Es sorprendente que Europa haya otorgado tanta importancia a los caracteres. Molière y Balzac son quizá nuestras glorias menos contestadas; Jean Valjean y Javert son, entre otras cosas, unos caracteres, y las llamas de Los miserables proyectan unos Daumier desmesurados. El África negra descubre a Moliere con vehemente admiración, pero advirtamos que siempre le han gustado las máscaras.

Y no es menos sorprendente que Europa haya vuelto de su opinión. No para siempre. Tolstoi habla del Viejo, es decir, de Balzac, con nostalgia. Dostoyevski tradujo Eugenia Grandet; su fauna menor de usureros y borrachos se conchaba con la de La comedia humana. Los extravagantes legan al pueblo menudo de Rusia la locura de Stavroguino. Y Bernanos no ignora a Stavroguino.

La novela Itama carácter al tipo humano al que anima una pasión mayor y constante; en algunos aspectos, es una máscara del alma. Et Avaro es primo lejano de Arlequín. Sus actos no son necesariamente previsibles y no deben por lo tanto sorprender en absoluto. Aparta lo irracional, al que tanto deberá el personaje. La vida no le modifica. El joven seductor se convierte en viejo verde en el transcurso de un tiempo lineal, ajeno a las metamorfosis.

Saber que la pintura no tiene por objeto imitar los modelos parece algo banal, pero todavía no se tiene comúnmente por ridículo, cuando del pasado se trata, aquello de que la novela es «un espejo paseado a lo largo de un camino». Pese a que una moda reciente asegure que todos los personajes pasan todo su tiempo haciendo lo que ellos quieren, las «ilusiones lógicas» tardan en tomar su retiro. Un amateur, que proclama ora que los personajes hacen lo que ellos quieren ora que no existen, cree que Bálzac inventó a Vautrin imitando a Vidocq. El novelista se sirve de Vidocq para crear a Vautrin, quien no es más viable fuera del mundo de Balzac que el pez fuera del agua; la verdadera intención de Balzac, incluso cuando él la ignora, no es en absoluto hacerle la competencia al registro civil, sino hacer conquistar el mundo ficticio del pasado, como en Walter Scott, por un mundo ficticio del presente que se convertirá en su propio mundo.

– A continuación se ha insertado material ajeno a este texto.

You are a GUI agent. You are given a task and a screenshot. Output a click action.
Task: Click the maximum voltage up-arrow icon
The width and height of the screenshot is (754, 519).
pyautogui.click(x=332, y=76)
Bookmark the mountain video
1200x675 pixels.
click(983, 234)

Pero si Vautrin no es Vidocq, resulta pues que es Balzac: «Madame Bovary, soy yo.» ¿Por qué es menester que Madame Bovary sea alguien, cuando manifiestamente no es más que una Colombina o una Cenicienta? Madame de Rénal era un carácter, Madame Bovary, un personaje, y Ana Karenina lo era todo a la vez. Pero un personaje no fue nunca una persona.